Some time last year I noticed one of my coached athletes in bike class chomping her way through energy drink, gels and bloks in the middle of a 90 minute to 2 hours low-stress easy ride. She had been training hard, recovery was on tap, and she was diligently fueling. Now, the fact she was fueling was a good thing and she has heard me talk about the importance of fueling during and following workouts so she was following orders. However, it made me realize the need to highlight the difference among various training sessions and their specific fueling requirements.
It’s important as endurance athletes that we do a good job with fueling in training and racing, as well as maintaining overall healthy and balanced nutrition. However, we also need to distinguish between the types of workouts and the kind of fuel that is required (if any) in order to be successful in the session. Today’s post is focused on pre-training, as well as lower intensity sessions.
If you are completing a race or a very high intensity training session, you may well need to draw on some engineered food, such as gels, blocks or chews to provide the necessary fuel. Carbohydrates are important. They are a macronutrient and need to be present to help our bodies utilize the other macronutrients (fat and protein) in our daily life. With this said, our bodies should not be sugar factories and we should recognize that we have ample opportunity to use fat and protein as fuel sources in lower intensity and endurance rides (in the presence of a little carbohydrate).

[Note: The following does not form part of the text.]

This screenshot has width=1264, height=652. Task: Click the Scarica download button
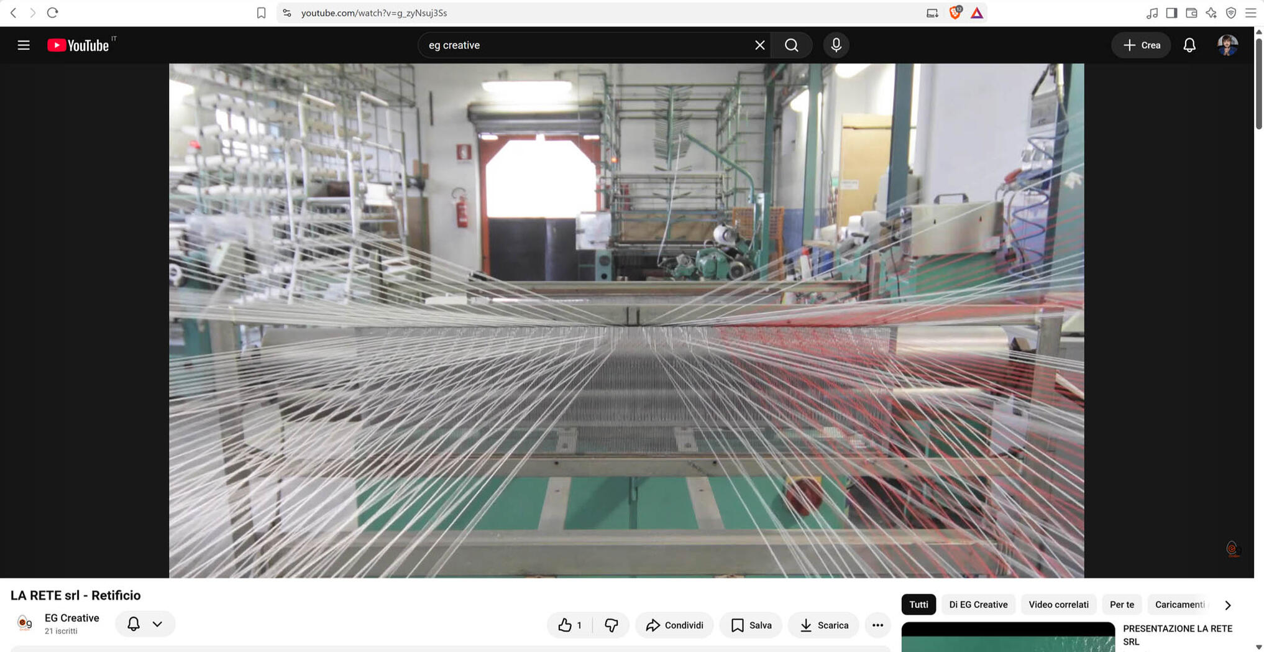823,625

It starts with breakfast! If you are heading out on a smooth endurance ride or a lower-intensity recuperation ride, then ensure you have a higher fat and protein pre-ride breakfast – eggs, avocado, coconut oil and even bacon! It is worthwhile adding some carbohydrate into the mix, with fruit, potatoes, etc. These slower release fuels can be utilized throughout lower intensity workouts, as your energy demands are lower. Even during the ride, using protein and fat (in combination with a little carbohydrate) is more than fine. You can use real food and some examples might include eggs, sushi, coconut balls, sushi rice with egg and jerky, trail mix and nut-based energy bars. Proper hydration continues to be important.
For workouts less than 60 minutes (or 90 minutes for athletes who recently had a full breakfast and where intensity is low) we only need hydration. There is no need to take in calories during the session but it does remain important to refuel with protein and carbohydrate following the session. Recovery remains critical. I am simply removing your sweet tooth one pedal-stroke at a time!